Same thing with PS3, Sony added the Nvidia GPU late in the design process, but then they dumped them for AMD for the PS4 because AMD is cheaper.
Nvidia won't sacrifice what they feel they should get per chip, they were fine with Sony and MS going elsewhere.
Nintendo may be getting favorable pricing only because the Tegra line of processors outside of the Switch has turned into a dud for them basically, so the business they get from Nintendo basically fills a void for them. Even for self driving cars, like there's not a ton that use Nvidia's technology yet.
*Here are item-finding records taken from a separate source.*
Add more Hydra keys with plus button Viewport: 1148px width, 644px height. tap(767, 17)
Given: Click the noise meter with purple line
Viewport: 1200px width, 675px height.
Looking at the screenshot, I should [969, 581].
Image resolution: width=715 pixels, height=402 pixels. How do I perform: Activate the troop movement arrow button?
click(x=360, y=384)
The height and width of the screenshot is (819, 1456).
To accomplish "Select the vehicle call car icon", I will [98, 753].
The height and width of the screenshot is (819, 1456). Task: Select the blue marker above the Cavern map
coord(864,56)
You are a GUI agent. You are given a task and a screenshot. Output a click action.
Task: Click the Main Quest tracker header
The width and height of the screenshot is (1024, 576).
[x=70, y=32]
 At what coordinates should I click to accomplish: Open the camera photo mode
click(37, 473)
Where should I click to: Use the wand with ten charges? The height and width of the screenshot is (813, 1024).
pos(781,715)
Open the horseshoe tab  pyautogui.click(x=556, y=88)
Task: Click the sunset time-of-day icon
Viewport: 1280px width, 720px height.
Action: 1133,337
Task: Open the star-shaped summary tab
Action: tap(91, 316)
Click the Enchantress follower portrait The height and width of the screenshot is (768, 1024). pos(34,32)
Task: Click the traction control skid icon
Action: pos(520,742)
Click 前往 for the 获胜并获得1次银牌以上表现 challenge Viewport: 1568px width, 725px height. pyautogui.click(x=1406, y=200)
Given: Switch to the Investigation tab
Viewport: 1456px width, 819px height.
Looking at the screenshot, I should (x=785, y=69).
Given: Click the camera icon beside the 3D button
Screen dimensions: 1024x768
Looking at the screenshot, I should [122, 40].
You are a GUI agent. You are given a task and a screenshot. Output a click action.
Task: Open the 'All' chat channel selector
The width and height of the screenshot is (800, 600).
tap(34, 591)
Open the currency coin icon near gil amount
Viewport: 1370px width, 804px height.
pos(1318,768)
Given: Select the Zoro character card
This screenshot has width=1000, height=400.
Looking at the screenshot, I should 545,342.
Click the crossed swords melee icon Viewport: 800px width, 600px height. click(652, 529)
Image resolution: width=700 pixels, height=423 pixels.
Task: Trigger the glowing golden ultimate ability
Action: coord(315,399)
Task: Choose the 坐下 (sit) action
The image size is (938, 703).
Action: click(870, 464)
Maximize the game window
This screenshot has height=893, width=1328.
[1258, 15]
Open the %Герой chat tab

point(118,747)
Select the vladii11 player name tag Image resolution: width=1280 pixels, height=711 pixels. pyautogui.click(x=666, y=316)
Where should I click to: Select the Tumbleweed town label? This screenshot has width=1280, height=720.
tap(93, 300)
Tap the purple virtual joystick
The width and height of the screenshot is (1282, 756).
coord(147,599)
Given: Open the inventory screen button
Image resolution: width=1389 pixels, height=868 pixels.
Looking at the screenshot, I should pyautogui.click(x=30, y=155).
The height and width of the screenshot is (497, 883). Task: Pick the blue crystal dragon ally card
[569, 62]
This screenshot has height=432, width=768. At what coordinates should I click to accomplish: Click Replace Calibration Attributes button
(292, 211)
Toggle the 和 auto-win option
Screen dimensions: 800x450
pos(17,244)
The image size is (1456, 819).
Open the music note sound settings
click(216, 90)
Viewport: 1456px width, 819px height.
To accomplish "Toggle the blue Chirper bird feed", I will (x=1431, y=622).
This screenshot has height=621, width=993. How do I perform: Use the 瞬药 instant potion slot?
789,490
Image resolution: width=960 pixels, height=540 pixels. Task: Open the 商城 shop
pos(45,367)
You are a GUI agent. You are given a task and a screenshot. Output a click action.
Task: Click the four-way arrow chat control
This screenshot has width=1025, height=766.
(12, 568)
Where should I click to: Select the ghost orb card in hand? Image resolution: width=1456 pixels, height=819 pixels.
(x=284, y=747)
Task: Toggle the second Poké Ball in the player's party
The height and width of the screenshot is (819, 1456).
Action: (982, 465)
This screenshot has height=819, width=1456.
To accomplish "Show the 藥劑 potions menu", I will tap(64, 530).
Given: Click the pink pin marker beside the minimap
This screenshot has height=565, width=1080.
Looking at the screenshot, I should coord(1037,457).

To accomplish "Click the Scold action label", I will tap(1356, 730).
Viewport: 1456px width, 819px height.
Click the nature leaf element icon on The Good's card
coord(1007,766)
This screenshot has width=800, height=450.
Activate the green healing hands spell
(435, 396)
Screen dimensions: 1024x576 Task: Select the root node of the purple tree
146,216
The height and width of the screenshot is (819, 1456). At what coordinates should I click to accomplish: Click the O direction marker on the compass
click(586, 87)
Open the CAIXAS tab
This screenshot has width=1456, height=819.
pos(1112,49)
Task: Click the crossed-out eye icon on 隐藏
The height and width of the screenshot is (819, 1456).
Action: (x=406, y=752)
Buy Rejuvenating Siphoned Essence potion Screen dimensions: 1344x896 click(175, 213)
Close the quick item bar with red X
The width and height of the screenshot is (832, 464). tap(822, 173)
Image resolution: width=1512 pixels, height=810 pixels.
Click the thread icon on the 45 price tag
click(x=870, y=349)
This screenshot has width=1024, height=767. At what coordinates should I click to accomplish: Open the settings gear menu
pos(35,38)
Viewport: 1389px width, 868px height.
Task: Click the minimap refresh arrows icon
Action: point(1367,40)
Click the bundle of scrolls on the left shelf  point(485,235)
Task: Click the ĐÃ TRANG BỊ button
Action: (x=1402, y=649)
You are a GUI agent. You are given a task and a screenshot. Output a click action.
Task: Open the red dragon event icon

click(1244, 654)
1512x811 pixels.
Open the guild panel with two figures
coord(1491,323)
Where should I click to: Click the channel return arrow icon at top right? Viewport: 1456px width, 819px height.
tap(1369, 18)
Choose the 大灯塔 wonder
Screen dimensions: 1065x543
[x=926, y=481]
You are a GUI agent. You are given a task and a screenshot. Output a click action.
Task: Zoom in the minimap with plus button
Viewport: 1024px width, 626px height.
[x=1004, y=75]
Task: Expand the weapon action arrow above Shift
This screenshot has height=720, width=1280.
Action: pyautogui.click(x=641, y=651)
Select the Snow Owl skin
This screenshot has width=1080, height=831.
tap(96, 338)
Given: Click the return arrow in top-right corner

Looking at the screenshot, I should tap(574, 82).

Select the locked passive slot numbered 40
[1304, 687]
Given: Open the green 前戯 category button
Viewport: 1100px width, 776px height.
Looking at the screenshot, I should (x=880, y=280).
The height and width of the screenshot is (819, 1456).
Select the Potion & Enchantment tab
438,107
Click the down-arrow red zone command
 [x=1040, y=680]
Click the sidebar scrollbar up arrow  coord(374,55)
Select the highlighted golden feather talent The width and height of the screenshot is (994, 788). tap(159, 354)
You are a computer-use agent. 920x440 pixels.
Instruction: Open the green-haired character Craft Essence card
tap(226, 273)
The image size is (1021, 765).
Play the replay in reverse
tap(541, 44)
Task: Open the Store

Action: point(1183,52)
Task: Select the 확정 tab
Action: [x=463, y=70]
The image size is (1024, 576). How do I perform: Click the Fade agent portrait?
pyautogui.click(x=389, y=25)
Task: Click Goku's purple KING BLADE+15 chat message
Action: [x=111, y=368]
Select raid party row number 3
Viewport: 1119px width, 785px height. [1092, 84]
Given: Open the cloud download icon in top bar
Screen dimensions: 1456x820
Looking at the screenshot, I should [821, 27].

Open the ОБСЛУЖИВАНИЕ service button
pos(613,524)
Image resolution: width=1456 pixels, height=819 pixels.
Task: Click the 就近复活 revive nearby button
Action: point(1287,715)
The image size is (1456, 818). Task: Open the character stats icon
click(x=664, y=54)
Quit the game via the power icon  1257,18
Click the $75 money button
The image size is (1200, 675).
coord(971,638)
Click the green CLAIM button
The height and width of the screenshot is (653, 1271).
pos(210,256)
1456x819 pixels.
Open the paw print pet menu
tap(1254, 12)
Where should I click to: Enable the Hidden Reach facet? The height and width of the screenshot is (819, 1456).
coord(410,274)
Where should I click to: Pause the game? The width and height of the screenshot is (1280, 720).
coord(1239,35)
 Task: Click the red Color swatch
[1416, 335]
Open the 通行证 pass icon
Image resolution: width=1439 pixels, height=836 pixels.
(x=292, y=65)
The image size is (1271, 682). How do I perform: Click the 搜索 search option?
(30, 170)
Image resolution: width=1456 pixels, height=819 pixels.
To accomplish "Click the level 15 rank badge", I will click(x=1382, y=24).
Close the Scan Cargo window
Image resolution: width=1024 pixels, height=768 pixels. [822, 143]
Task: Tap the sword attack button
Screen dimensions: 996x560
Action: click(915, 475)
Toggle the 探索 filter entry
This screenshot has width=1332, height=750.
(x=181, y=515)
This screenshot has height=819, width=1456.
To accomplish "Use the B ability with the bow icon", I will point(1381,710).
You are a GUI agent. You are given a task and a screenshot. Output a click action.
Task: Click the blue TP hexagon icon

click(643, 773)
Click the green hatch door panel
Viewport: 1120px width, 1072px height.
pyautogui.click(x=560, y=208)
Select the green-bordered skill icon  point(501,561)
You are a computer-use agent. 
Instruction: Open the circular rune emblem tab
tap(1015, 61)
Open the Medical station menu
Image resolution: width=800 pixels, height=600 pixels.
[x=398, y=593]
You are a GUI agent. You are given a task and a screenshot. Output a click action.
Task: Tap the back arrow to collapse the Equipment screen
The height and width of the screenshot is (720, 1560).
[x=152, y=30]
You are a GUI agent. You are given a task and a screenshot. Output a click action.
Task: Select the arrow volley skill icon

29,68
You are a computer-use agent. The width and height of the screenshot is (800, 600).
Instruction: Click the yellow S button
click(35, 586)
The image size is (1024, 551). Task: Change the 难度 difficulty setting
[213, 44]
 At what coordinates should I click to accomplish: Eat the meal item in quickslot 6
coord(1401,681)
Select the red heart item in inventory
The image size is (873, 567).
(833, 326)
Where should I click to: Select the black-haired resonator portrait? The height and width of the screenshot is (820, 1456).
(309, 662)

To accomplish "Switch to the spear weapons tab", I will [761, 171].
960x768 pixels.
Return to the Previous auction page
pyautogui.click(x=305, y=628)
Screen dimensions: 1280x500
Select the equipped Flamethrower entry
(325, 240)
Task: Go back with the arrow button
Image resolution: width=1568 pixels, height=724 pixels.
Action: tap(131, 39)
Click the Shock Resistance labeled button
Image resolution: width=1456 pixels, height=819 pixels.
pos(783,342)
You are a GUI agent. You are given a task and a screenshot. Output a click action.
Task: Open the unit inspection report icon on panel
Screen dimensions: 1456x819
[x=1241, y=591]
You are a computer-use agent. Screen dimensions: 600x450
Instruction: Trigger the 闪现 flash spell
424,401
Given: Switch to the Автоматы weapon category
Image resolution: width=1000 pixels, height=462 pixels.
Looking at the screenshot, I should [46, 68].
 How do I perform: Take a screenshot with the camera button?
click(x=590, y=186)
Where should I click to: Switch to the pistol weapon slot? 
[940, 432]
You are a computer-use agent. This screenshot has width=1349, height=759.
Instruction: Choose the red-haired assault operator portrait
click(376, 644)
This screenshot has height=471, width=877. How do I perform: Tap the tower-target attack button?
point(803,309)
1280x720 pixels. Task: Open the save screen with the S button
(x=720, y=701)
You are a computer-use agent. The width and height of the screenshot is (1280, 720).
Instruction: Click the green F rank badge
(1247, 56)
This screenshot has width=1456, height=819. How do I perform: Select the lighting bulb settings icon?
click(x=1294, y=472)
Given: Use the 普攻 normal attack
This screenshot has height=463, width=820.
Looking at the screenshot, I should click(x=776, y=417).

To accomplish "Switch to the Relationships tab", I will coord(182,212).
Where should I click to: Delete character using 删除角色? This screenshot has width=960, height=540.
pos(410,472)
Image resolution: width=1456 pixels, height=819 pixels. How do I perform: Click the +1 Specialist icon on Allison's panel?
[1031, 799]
PS5 runs FF7R I at 30 fps, 4K resolution in the graphics enhanced mode, which is what I'm assuming the Switch 2 port is probably running at too. My laptop runs FF7R Integrade at 55-60 fps at 4k resolution too, lol, the PS5 is somewhat a middling chipset, there's nothing that magical about it that you need to elevate it onto this massive pedestal.
Sony has to release a PS5 Pro just to get proper 4K + some ray tracing because the current system doesn't manage it.
The fact is graphics today are different too, graphics effects that may seem "little" like a small amount of mist added to a scene actually tanks performance hard because volumetric fog adds a ton of stress to the GPU. Moderate real-time ray tracing reflections can cripple a PS5 even if its running a game like Xenoblade 3 very easily if you ramp up the real-time lighting.
You can understand this if you use a 3D graphics program like Blender and just build a simple, even low poly scene with a few characters and simple background, something that even a current Switch or XBox 360 should run easily. But once you switch to Cycles rendering (which is realistically accounted for lighting and shadows) and then if you dare add volumetric fog ... that is going to cripple even a 3090 GPU if you try to run it in real-time, the frame rate will tank to like 2-5 frames per second. And the thing it's like the scene looks 50x better when you switch to Cycles either in all cases, it may look almost the same.